Jon Kempster announced on Friday evening, when Sports Direct finally announced its results, that he was he was quitting as finance director. His departure follows several others in recent weeks, including head of retail Karen Byers and company secretary Cameron Olsen.
Grant Thornton is under scrutiny from the audit regulator for its work for Sports Direct. The FRC is investigating why Grant Thornton did not disclose payments made by Sports Direct to a company run by Mr Ashley’s brother as a related party transaction in the accounts. The FRC’s audit quality review team is also looking into how Grant Thornton valued Sports Direct’s holding in Debenhams before its near collapse in June.
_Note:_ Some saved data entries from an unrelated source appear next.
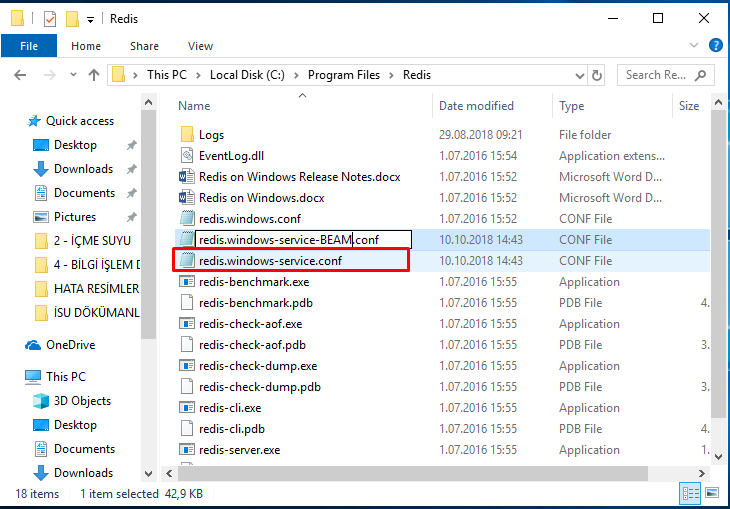The width and height of the screenshot is (730, 509).
Task: Go back using the Back arrow
Action: pos(21,75)
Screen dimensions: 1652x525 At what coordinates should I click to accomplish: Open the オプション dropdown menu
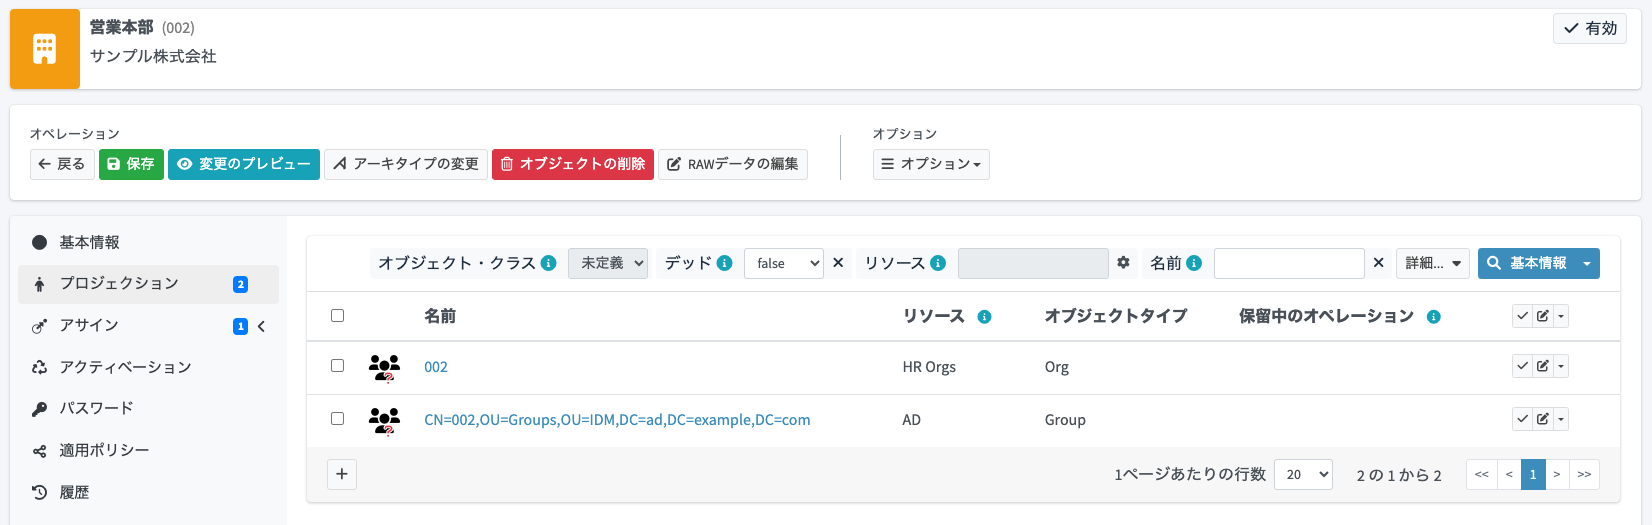931,164
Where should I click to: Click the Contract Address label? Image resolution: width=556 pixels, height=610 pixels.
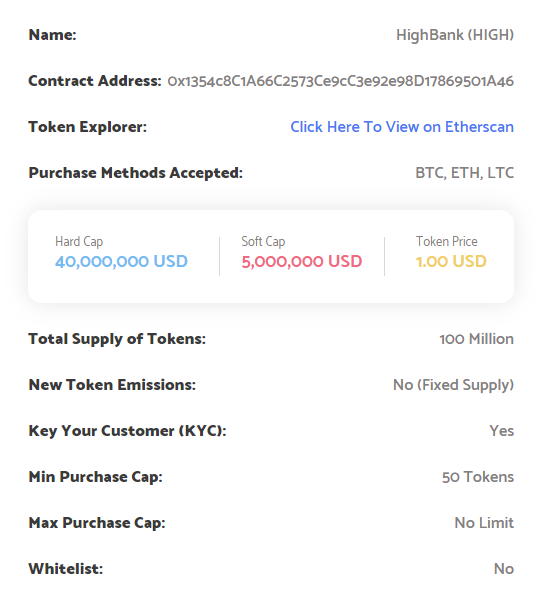point(95,81)
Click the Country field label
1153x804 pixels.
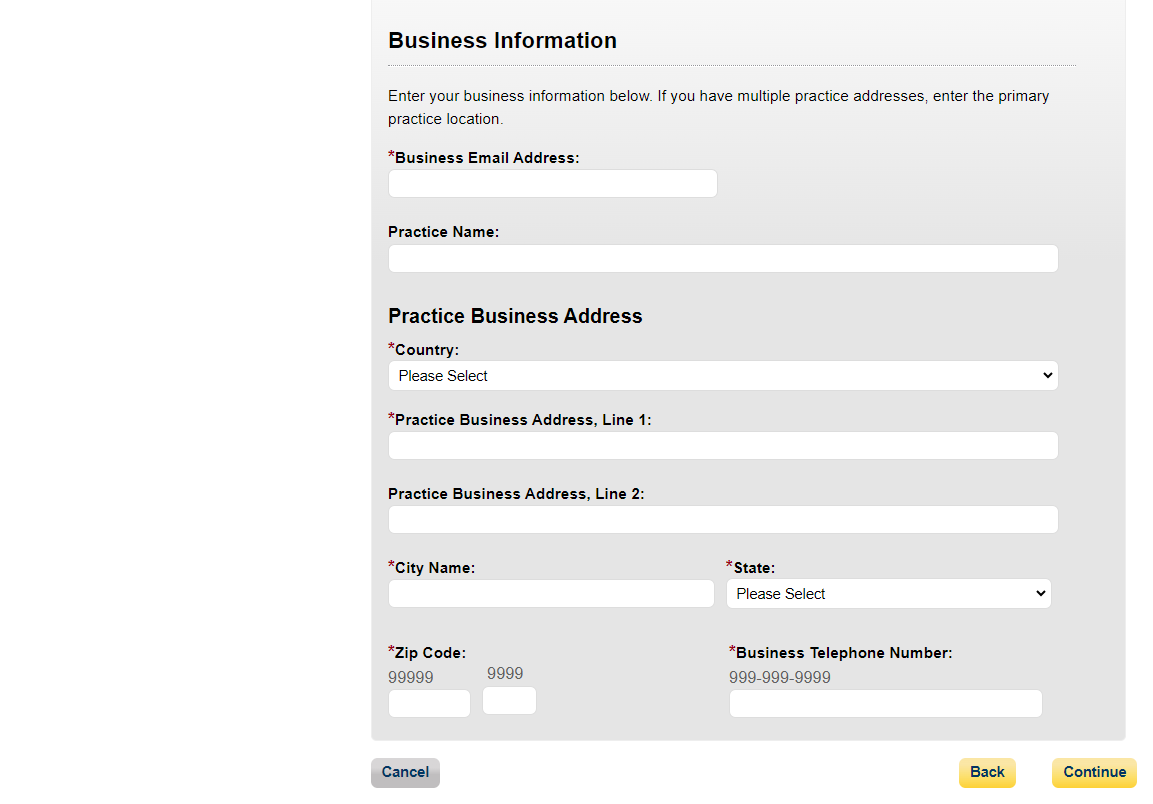tap(427, 350)
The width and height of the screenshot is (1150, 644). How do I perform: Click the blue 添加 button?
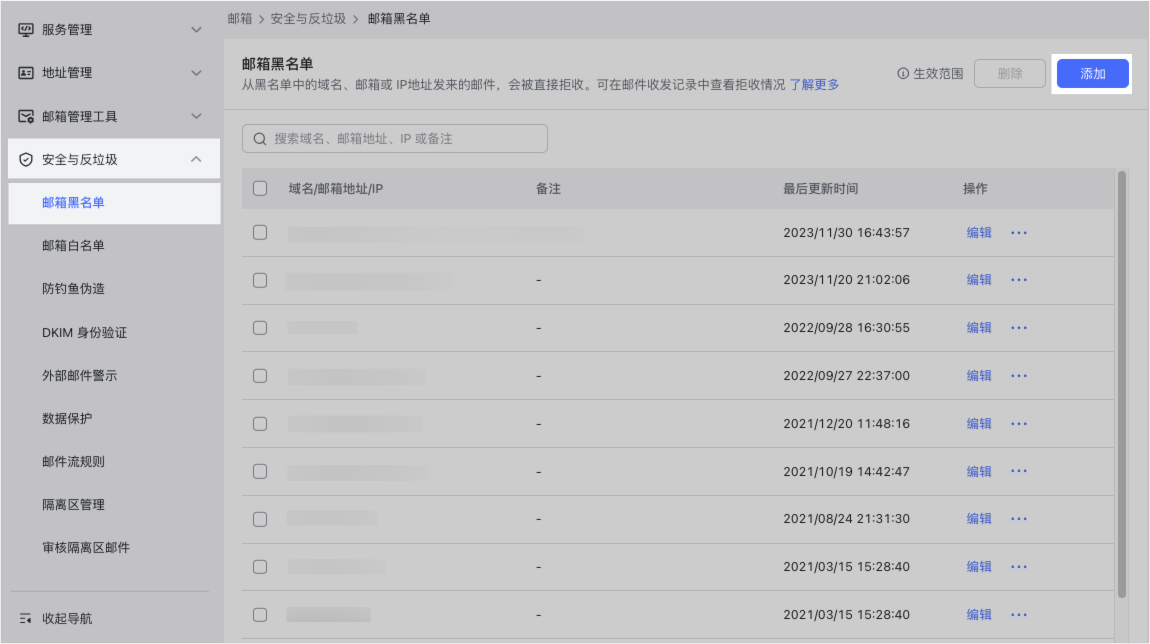tap(1092, 74)
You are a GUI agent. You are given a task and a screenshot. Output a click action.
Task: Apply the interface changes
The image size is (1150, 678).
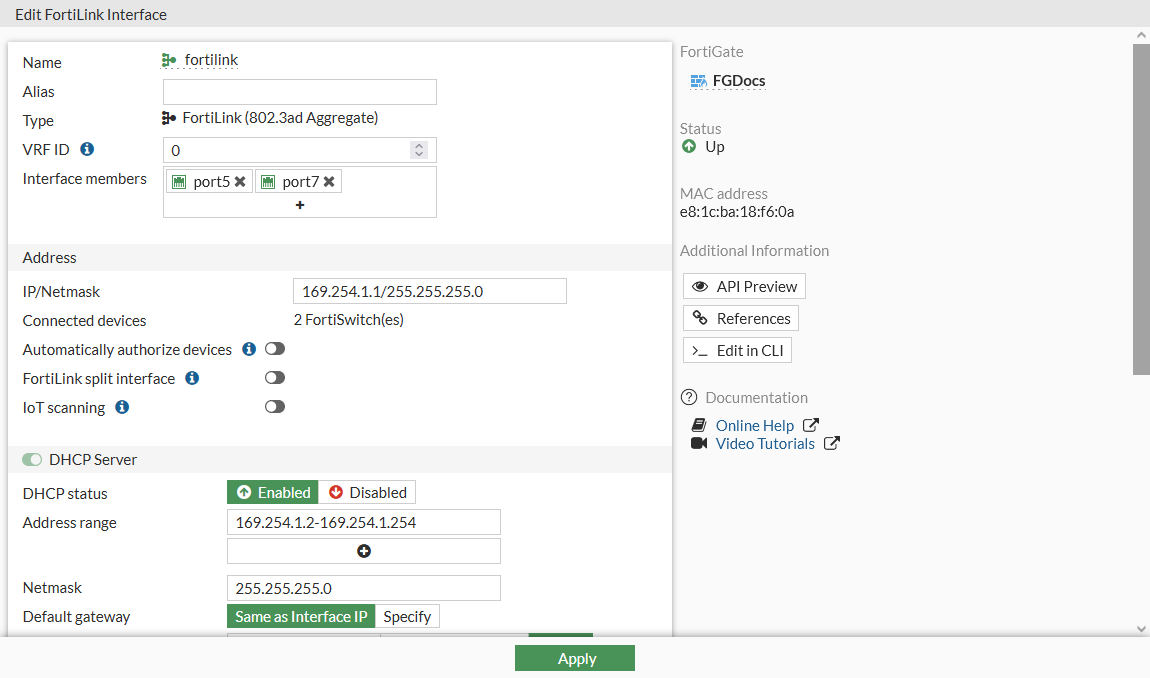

Sports Direct said in its results that it had held “early discussions” with the Big Four accounting firms over a possible tender process to replace Grant Thornton. It revealed that KPMG, Deloitte and EY had told the company they were conflicted from auditing the business, and PwC had a “reluctance to engage based on our ownership structure”.
BDO, a mid-tier accountant, ruled itself out of a proposed tender process last year, citing reputational risk. Mazars, another challenger firm, approached Sports Direct about becoming its next auditor but with a number of conditions around governance.
Asked about the auditors at its results presentation, Mr Wootton said Sports Direct had a “rolling letter of engagement” with Grant Thornton, but that “you would have to ask them” if the firm would continue to audit the group.
Under UK rules, the Department for Business has the power to make an appointment if a company cannot appoint an auditor. The lack of an auditor would be another significant problem for Mr Ashley and his tight-knit team of top executives.
Sports Direct has lost £150m due to Debenhams going into administration, while House of Fraser lost £54m in its first full year of Sports Direct ownership. In its core sportswear business, refurbished stores have not attracted the level of support from third-party brands that it hoped for.
Sports Direct, Grant Thornton and the FRC declined to comment.